--- Exercise instructions ---
Restate word for word the lines of the entries below, starting with the line that holds "Image resolution: width=447" and ending with the line that holds "Task: Click the Leggings Shorts row label", and no others.

--- Data listing ---
┌──
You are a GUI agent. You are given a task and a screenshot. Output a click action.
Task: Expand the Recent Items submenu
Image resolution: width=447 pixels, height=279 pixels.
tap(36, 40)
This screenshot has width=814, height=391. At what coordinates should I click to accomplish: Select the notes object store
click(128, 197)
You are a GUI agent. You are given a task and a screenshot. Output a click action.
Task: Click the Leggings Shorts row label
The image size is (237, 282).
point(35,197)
└──
┌──
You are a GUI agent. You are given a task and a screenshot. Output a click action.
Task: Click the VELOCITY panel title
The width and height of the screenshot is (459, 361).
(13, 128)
└──
--- Reply ---
Image resolution: width=447 pixels, height=279 pixels.
tap(36, 40)
This screenshot has width=814, height=391. At what coordinates should I click to accomplish: Select the notes object store
click(128, 197)
You are a GUI agent. You are given a task and a screenshot. Output a click action.
Task: Click the Leggings Shorts row label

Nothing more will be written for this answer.